- Program aims to inculcate an entrepreneurial mindset and develop their confidence
Sheraa (Sharjah Entrepreneurship Center) – a launch pad for aspiring young entrepreneurs in the UAE – has launched a Ramadan Giving Program where the Sheraa team and other participants introduced orphans supported by the Sharjah Social Empowerment Foundation to the world of entrepreneurship. The initiative is the result of a collaboration with ‘The Mawada Project’, an organization aimed at creating opportunities for the UAE’s youth to volunteer for social projects and inculcate important skills and compassion. The Mawada Project was also one of the ten startups that emerged from Sheraa’s inaugural accelerator.
The three-week program involved personalized workshops for the attendees to help them develop an entrepreneurial mindset, boost their confidence and enhance their critical and creative thinking skills.
In the first week, the mentors went through a training and empathy-building workshop, designed to prepare them for their role as mentors with the young learners, going through cultural, emotional and psychological aspects, as well as the content and skills that had been covered. During the following two weeks, the mentors were joined by the young learners and were paired with them in groups to work closely with them and help them develop new skills related to entrepreneurship and innovation, which are core to Sheraa’s mission.
“Through this program, we want to make a positive impact this Ramadan while reinforcing the value and importance of social responsibility to our community of young entrepreneurs,” said Najla Al-Midfa, General Manager of Sheraa. “Young people from every walk of life need to have the opportunities to succeed, dream big and create ventures of their own. This program aims to stoke that inherent entrepreneurial zeal and encourage these young learners.”
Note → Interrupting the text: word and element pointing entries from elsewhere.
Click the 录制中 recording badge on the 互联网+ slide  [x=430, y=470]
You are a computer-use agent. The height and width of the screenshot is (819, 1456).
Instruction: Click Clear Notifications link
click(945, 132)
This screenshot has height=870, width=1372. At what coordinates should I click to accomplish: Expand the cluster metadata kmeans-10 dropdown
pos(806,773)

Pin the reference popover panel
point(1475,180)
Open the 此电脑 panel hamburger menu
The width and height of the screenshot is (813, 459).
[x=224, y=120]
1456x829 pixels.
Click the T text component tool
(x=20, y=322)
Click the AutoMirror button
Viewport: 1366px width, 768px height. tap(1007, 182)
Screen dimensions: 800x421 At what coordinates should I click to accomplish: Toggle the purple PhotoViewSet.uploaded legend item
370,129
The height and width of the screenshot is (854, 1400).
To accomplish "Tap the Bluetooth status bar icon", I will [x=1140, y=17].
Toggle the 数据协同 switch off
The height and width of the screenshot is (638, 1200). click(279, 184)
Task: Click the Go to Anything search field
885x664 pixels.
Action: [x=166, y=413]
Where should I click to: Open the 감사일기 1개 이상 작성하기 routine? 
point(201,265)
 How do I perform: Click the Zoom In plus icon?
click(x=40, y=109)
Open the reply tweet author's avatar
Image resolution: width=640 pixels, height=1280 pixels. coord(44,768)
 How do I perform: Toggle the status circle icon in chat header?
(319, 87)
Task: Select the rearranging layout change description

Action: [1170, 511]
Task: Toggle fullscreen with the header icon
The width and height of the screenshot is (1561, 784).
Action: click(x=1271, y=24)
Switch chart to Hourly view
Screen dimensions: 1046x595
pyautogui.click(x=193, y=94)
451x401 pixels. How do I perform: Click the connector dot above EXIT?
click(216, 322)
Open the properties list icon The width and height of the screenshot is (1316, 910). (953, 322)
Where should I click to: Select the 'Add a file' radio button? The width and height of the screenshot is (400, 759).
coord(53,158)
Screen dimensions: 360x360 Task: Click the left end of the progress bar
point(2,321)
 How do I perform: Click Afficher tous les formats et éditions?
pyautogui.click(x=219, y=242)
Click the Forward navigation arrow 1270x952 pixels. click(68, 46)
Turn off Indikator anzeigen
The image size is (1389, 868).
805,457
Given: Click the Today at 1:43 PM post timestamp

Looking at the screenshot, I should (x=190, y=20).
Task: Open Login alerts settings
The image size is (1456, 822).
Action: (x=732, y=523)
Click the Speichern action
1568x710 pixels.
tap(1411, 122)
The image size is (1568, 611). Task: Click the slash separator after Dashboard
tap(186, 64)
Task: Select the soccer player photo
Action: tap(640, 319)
As part of the workshops for young learners, the Sheraa team helped them to understand the concept of entrepreneurship and shared examples of startups and the stories of how they started. They also took them through the different entrepreneurial values, skills and processes – such as ideation and prototyping – and shared examples of what these would look like in real life.
Each group then collectively picked a problem that they would like to solve based on the United Nation’s Social Development Goals. After identifying the problem, they discussed the different issues currently being faced, what solutions were already available and what new solutions could be created to help improve the situation. The solutions were developed within the framework of a viable business model to ensure that owners of the unique idea can implement them independently, and later pitch the solution to like-minded peers to gain feedback.